··· INFORMATION SUPPLIED

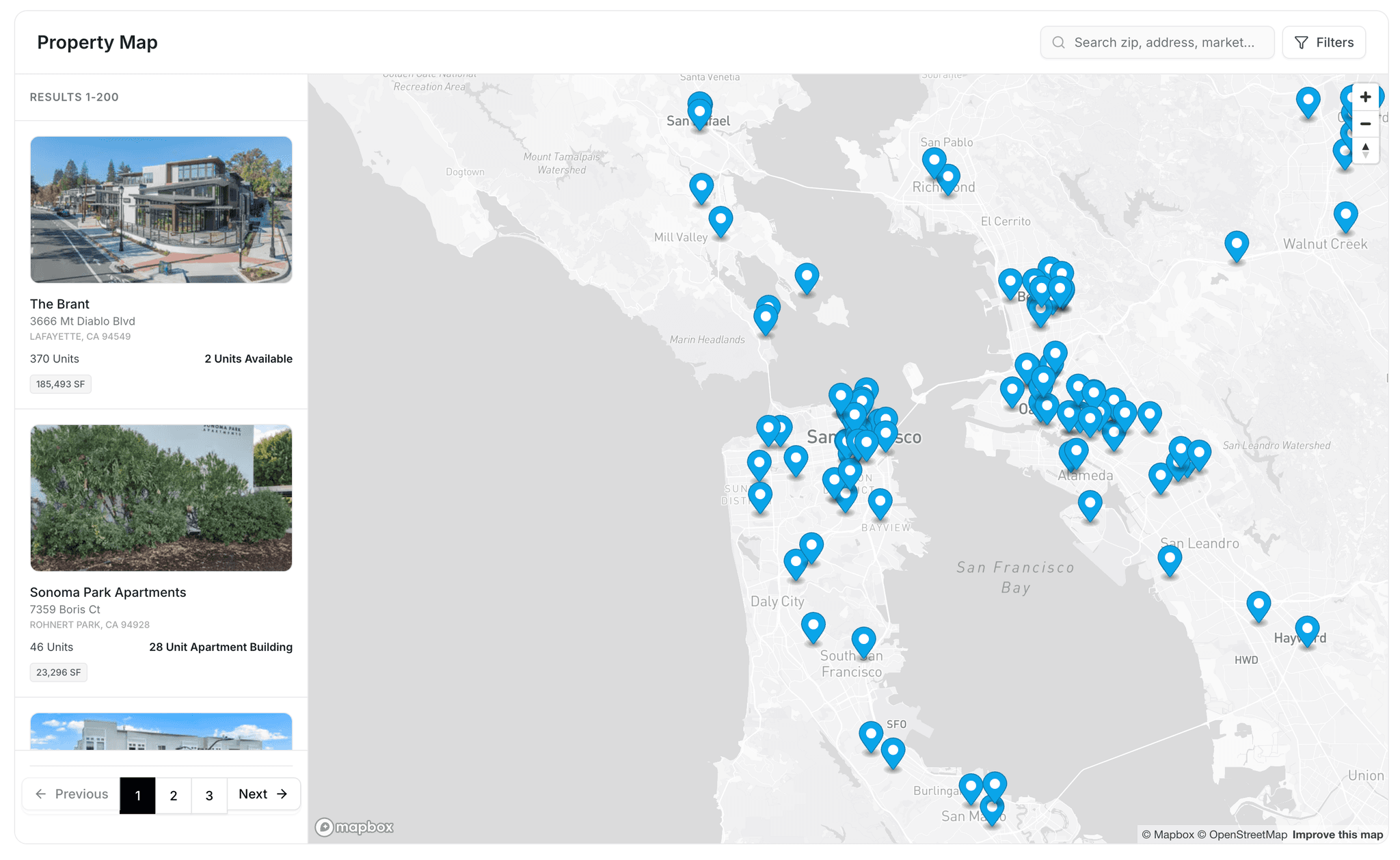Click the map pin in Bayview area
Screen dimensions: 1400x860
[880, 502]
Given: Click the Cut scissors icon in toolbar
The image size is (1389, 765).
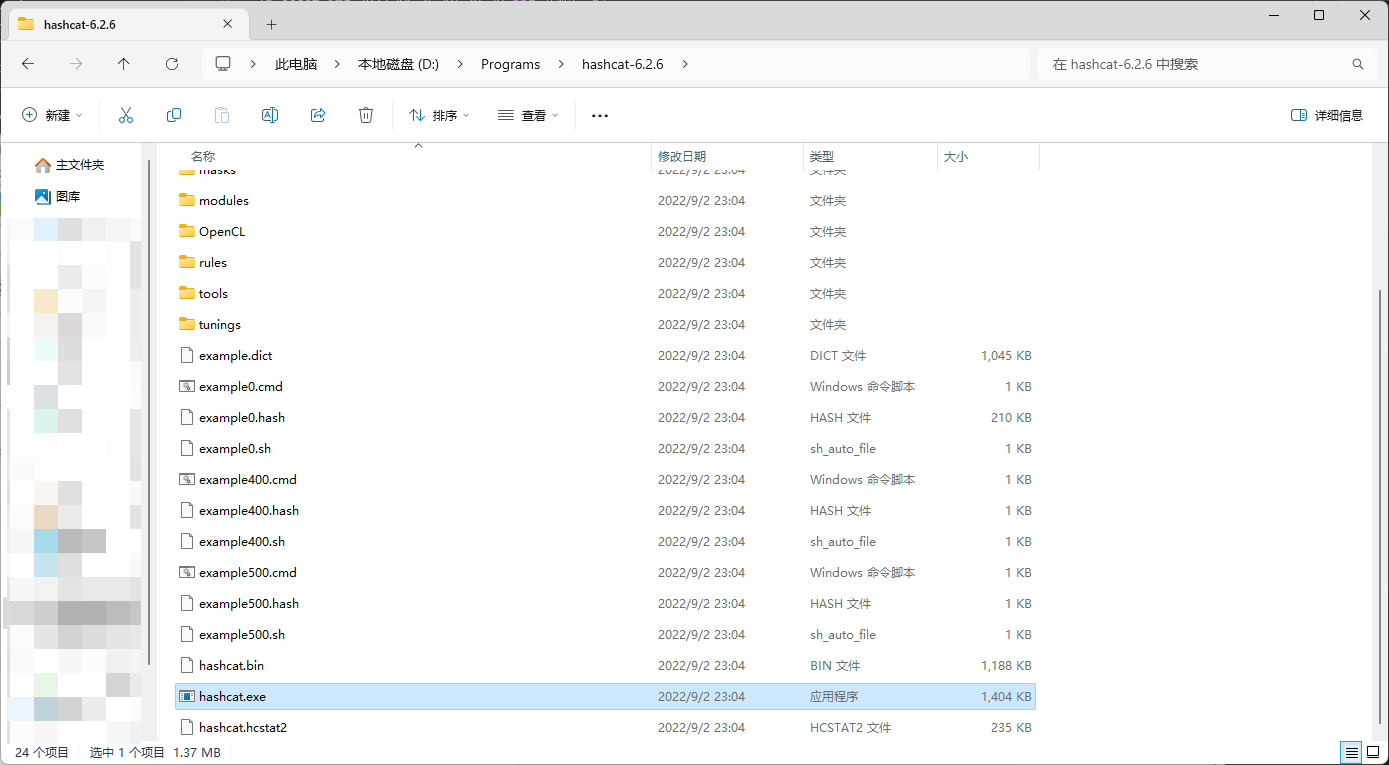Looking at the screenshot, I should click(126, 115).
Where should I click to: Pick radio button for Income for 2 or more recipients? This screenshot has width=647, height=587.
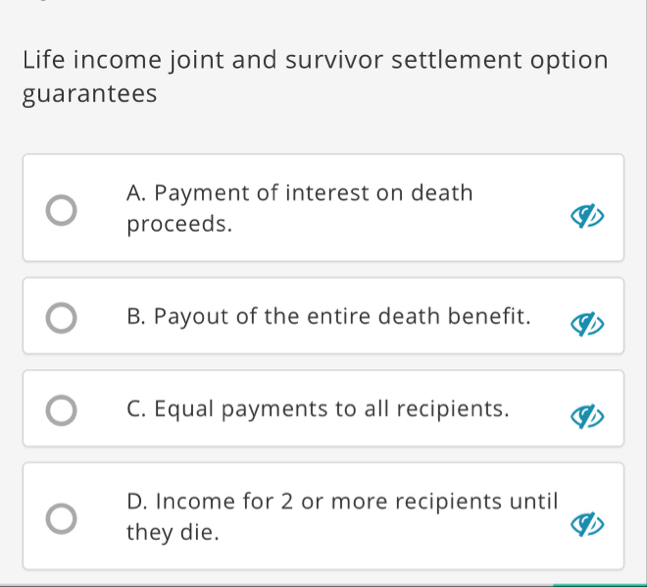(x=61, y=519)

······

→ EXERCISE REQUIREMENTS:
Repeat the material above word for word, leaving out the pictures.

→ TASK RESULT:
Click the map pin in Bayview area
Screen dimensions: 1400x860
[880, 502]
Given: Click the Cut scissors icon in toolbar
The image size is (1389, 765).
Looking at the screenshot, I should click(126, 115).
Where should I click to: Pick radio button for Income for 2 or more recipients? This screenshot has width=647, height=587.
(x=61, y=519)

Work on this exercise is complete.